_Aim of the task_
Reproduce the data in full, exactly.

_Entries shown_

::::::::::

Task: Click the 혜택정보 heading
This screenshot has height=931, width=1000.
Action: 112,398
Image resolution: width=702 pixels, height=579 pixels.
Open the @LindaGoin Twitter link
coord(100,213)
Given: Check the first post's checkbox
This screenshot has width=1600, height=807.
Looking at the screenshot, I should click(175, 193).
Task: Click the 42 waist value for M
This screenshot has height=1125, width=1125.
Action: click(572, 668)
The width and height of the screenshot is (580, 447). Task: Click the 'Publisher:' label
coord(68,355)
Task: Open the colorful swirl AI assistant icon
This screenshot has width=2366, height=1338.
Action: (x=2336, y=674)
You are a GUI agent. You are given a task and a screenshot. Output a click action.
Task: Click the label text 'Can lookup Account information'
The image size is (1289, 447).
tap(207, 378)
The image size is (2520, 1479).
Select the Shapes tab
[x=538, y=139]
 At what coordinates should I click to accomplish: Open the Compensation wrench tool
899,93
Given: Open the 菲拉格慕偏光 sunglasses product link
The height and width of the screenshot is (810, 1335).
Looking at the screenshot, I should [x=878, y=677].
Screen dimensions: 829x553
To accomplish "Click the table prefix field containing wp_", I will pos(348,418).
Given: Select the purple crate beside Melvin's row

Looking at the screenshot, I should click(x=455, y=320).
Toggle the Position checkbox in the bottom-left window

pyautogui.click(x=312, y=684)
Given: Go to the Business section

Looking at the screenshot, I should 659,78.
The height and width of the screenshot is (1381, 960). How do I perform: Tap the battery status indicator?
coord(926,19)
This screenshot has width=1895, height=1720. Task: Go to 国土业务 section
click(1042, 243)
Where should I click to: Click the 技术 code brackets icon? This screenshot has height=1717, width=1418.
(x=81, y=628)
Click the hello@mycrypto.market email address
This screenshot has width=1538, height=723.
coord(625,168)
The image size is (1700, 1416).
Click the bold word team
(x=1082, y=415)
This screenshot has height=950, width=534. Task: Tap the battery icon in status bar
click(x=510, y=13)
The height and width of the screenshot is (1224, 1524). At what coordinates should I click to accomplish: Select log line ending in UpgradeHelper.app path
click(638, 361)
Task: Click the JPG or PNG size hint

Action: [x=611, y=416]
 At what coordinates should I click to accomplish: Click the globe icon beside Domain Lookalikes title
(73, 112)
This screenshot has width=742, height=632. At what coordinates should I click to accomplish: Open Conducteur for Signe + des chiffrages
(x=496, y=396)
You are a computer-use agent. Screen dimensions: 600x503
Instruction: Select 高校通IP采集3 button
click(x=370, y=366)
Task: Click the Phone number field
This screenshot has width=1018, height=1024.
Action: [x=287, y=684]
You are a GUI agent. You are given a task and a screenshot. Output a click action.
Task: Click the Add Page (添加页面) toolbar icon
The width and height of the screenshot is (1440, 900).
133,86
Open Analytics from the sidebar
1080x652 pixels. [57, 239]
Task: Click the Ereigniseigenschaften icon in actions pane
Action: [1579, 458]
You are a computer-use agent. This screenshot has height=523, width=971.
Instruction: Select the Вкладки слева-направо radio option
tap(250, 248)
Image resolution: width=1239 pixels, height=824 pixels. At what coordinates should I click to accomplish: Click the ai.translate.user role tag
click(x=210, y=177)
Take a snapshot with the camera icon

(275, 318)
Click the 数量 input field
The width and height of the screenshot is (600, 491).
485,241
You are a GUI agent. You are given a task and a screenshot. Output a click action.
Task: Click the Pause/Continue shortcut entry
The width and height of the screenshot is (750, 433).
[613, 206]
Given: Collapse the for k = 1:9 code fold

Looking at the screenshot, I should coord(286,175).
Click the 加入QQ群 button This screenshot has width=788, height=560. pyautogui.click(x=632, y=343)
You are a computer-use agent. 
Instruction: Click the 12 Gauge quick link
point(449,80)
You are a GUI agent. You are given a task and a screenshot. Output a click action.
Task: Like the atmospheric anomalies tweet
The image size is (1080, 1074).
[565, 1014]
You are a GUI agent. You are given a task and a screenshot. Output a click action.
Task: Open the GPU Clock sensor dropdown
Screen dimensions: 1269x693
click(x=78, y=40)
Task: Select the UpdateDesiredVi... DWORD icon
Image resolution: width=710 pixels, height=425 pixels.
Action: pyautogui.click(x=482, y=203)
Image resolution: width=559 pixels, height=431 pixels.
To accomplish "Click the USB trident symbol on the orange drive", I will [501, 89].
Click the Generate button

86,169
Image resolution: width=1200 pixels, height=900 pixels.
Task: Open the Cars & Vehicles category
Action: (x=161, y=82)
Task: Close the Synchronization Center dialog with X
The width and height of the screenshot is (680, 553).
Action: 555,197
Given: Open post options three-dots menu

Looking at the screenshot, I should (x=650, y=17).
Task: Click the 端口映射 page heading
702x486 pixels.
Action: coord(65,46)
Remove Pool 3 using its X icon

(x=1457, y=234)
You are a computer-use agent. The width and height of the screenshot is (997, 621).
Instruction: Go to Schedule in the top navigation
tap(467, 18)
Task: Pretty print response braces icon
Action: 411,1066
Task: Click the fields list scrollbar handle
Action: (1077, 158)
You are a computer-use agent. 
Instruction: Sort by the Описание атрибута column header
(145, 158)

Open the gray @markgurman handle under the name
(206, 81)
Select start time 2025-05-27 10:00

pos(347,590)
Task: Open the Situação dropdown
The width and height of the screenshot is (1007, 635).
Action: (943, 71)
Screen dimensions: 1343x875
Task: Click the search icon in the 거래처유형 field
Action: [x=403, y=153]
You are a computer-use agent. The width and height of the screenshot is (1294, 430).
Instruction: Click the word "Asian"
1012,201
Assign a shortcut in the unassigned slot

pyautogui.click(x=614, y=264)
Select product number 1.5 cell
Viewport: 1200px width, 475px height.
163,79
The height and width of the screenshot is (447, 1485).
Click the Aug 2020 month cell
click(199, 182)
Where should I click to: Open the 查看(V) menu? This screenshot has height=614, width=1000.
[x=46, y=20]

::::::::::

_Result of this exercise_
Task: Click the 혜택정보 heading
This screenshot has height=931, width=1000.
Action: 112,398
Image resolution: width=702 pixels, height=579 pixels.
Open the @LindaGoin Twitter link
coord(100,213)
Given: Check the first post's checkbox
This screenshot has width=1600, height=807.
Looking at the screenshot, I should click(175, 193).
Task: Click the 42 waist value for M
This screenshot has height=1125, width=1125.
Action: click(572, 668)
The width and height of the screenshot is (580, 447). Task: Click the 'Publisher:' label
coord(68,355)
Task: Open the colorful swirl AI assistant icon
This screenshot has width=2366, height=1338.
Action: (x=2336, y=674)
You are a GUI agent. You are given a task and a screenshot. Output a click action.
Task: Click the label text 'Can lookup Account information'
The image size is (1289, 447).
tap(207, 378)
The image size is (2520, 1479).
Select the Shapes tab
[x=538, y=139]
 At what coordinates should I click to accomplish: Open the Compensation wrench tool
899,93
Given: Open the 菲拉格慕偏光 sunglasses product link
The height and width of the screenshot is (810, 1335).
Looking at the screenshot, I should [x=878, y=677].
Screen dimensions: 829x553
To accomplish "Click the table prefix field containing wp_", I will pos(348,418).
Given: Select the purple crate beside Melvin's row

Looking at the screenshot, I should click(x=455, y=320).
Toggle the Position checkbox in the bottom-left window

pyautogui.click(x=312, y=684)
Given: Go to the Business section

Looking at the screenshot, I should 659,78.
The height and width of the screenshot is (1381, 960). How do I perform: Tap the battery status indicator?
coord(926,19)
This screenshot has width=1895, height=1720. Task: Go to 国土业务 section
click(1042, 243)
Where should I click to: Click the 技术 code brackets icon? This screenshot has height=1717, width=1418.
(x=81, y=628)
Click the hello@mycrypto.market email address
This screenshot has width=1538, height=723.
coord(625,168)
The image size is (1700, 1416).
Click the bold word team
(x=1082, y=415)
This screenshot has height=950, width=534. Task: Tap the battery icon in status bar
click(x=510, y=13)
The height and width of the screenshot is (1224, 1524). At what coordinates should I click to accomplish: Select log line ending in UpgradeHelper.app path
click(638, 361)
Task: Click the JPG or PNG size hint

Action: [x=611, y=416]
 At what coordinates should I click to accomplish: Click the globe icon beside Domain Lookalikes title
(73, 112)
This screenshot has width=742, height=632. At what coordinates should I click to accomplish: Open Conducteur for Signe + des chiffrages
(x=496, y=396)
You are a computer-use agent. Screen dimensions: 600x503
Instruction: Select 高校通IP采集3 button
click(x=370, y=366)
Task: Click the Phone number field
This screenshot has width=1018, height=1024.
Action: [x=287, y=684]
You are a GUI agent. You are given a task and a screenshot. Output a click action.
Task: Click the Add Page (添加页面) toolbar icon
The width and height of the screenshot is (1440, 900).
133,86
Open Analytics from the sidebar
1080x652 pixels. [57, 239]
Task: Click the Ereigniseigenschaften icon in actions pane
Action: [1579, 458]
You are a computer-use agent. This screenshot has height=523, width=971.
Instruction: Select the Вкладки слева-направо radio option
tap(250, 248)
Image resolution: width=1239 pixels, height=824 pixels. At what coordinates should I click to accomplish: Click the ai.translate.user role tag
click(x=210, y=177)
Take a snapshot with the camera icon

(275, 318)
Click the 数量 input field
The width and height of the screenshot is (600, 491).
485,241
You are a GUI agent. You are given a task and a screenshot. Output a click action.
Task: Click the Pause/Continue shortcut entry
The width and height of the screenshot is (750, 433).
[613, 206]
Given: Collapse the for k = 1:9 code fold

Looking at the screenshot, I should coord(286,175).
Click the 加入QQ群 button This screenshot has width=788, height=560. pyautogui.click(x=632, y=343)
You are a computer-use agent. 
Instruction: Click the 12 Gauge quick link
point(449,80)
You are a GUI agent. You are given a task and a screenshot. Output a click action.
Task: Like the atmospheric anomalies tweet
The image size is (1080, 1074).
[565, 1014]
You are a GUI agent. You are given a task and a screenshot. Output a click action.
Task: Open the GPU Clock sensor dropdown
Screen dimensions: 1269x693
click(x=78, y=40)
Task: Select the UpdateDesiredVi... DWORD icon
Image resolution: width=710 pixels, height=425 pixels.
Action: pyautogui.click(x=482, y=203)
Image resolution: width=559 pixels, height=431 pixels.
To accomplish "Click the USB trident symbol on the orange drive", I will [501, 89].
Click the Generate button

86,169
Image resolution: width=1200 pixels, height=900 pixels.
Task: Open the Cars & Vehicles category
Action: (x=161, y=82)
Task: Close the Synchronization Center dialog with X
The width and height of the screenshot is (680, 553).
Action: 555,197
Given: Open post options three-dots menu

Looking at the screenshot, I should (x=650, y=17).
Task: Click the 端口映射 page heading
702x486 pixels.
Action: coord(65,46)
Remove Pool 3 using its X icon

(x=1457, y=234)
You are a computer-use agent. The width and height of the screenshot is (997, 621).
Instruction: Go to Schedule in the top navigation
tap(467, 18)
Task: Pretty print response braces icon
Action: 411,1066
Task: Click the fields list scrollbar handle
Action: (1077, 158)
You are a computer-use agent. 
Instruction: Sort by the Описание атрибута column header
(145, 158)

Open the gray @markgurman handle under the name
(206, 81)
Select start time 2025-05-27 10:00

pos(347,590)
Task: Open the Situação dropdown
The width and height of the screenshot is (1007, 635).
Action: (943, 71)
Screen dimensions: 1343x875
Task: Click the search icon in the 거래처유형 field
Action: [x=403, y=153]
You are a computer-use agent. The width and height of the screenshot is (1294, 430).
Instruction: Click the word "Asian"
1012,201
Assign a shortcut in the unassigned slot

pyautogui.click(x=614, y=264)
Select product number 1.5 cell
Viewport: 1200px width, 475px height.
163,79
The height and width of the screenshot is (447, 1485).
Click the Aug 2020 month cell
click(199, 182)
Where should I click to: Open the 查看(V) menu? This screenshot has height=614, width=1000.
[x=46, y=20]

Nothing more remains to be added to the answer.